Sin embargo, todavía el dueño del jardín, añadió: —"Mi pequeño y gracioso carrizo, siento hasta el alma hacerte aún algo más doloroso... —Tú no tienes corazón, sino pequeñas válvulas entre cañuto y cañuto. Pero también eso que es tu centro, lo más íntimo de ti mismo, es necesario e inexorable que te lo deba quitar. Pues, si antes no cumplo esta dolorosa operación, que será sin duda el último y más grande sacrificio para ti; es decir, si no te quito el corazón, tampoco podría utilizarte para mis planes".
La noche que dejó el sol con su apresurada huida se hizo fría. Apagaron también su luz las luciérnagas y las estrellas lloraron lágrimas negras de aflicción, todo lo cual convirtió el firmamento más oscuro. Tampoco había luna, porque el sol se la llevó envuelta en su prisa. Parecía que la tierra se perdía hundida en el espacio infinito… Y en aquel momento sublime, el carrizo inclinó su frente hasta el suelo, como víctima que se inmolaba ante un altar, mientras se donaba subyugado; y apareció en su compostura el asomo de una llama que reverberaba una cintilación recatada y serena de triunfo:
—"Señor, derriba, rompe, quiebra, arranca, limpia, purifica, horada, quítame el corazón: todo es tuyo".

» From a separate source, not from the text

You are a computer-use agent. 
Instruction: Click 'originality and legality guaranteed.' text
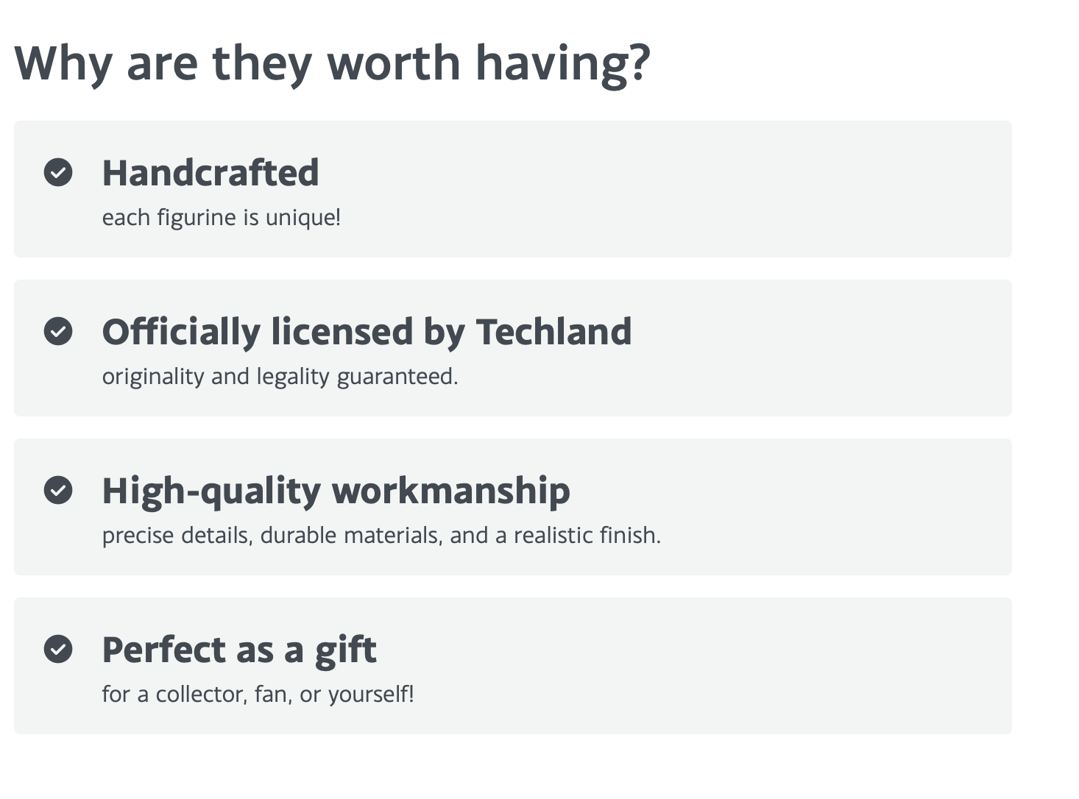click(280, 377)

De este modo, el señor del jardín cortó el carrizo, separó sus ramas y lo deshojó; de un tajo echó al suelo su espiga, y también le deshizo todos sus anillos, es decir, su corazón, y lo dejó completamente hueco. Luego, lo dividió en dos piezas, una grande y otra pequeña. Después, una parte la llevó hasta unas piedras, donde brotaba un manantial de agua fresca, cerca de sus otros campos de cultivo abatidas por el torbellino estacado del tórrido verano que las tenía a punto de perecer por la sequedad. Delicadamente conectó entonces a la fuente donde brotaba el agua una extremidad de su amado carrizo, y orientó la otra punta, doblándola hacia atrás de las piedras para sus campos secos. Con la otra pequeña fracción del carrizo fabricó unas flautas que regaló a sus hijos.
La porción del carrizo usada en el manantial dejaba pasar clara, fresca y dulce el agua para regar y fecundar aquellos campos, que florecieron de maíz, frijol, trigo, hortalizas y pastizales. La cosecha fue abundante y dio de comer no solamente a su familia, sino a muchos otros habitantes de aquel ámbito y distrito colmado de gentes; se beneficiaron los moradores del pueblo y hasta personas más lejanas; y, según parece, hubo suficiente forraje hasta para los animales. Mientras tanto, las flautas de carrizo, con dulce sonido musical alegraban el oído y despertaban bellos sentimientos de ternura en quienes las escuchaban.
De esta manera, el carrizo, vino a ser durante un tiempo considerable una grande bendición para muchos seres vivientes, aunque había sido arrancado de su jardín, despojado de sus hojas, destruido su corazón y botada por el suelo su corona.
* * * *
Cuando era la planta más bella del jardín, vivía sólo para sí misma y se reflejaba en su propia belleza, gustando ser admirada, pero inútil para los demás. En el momento que fue demolido y deshecho, herido y desfigurado hasta lo más profundo de su ser, llegó a ser un canal, que el campesino usaba para hacer fecundos sus campos, dar alimento y vida a muchas personas; y también, alegrar los corazones con la música que se producía por medio de sus cañutillos.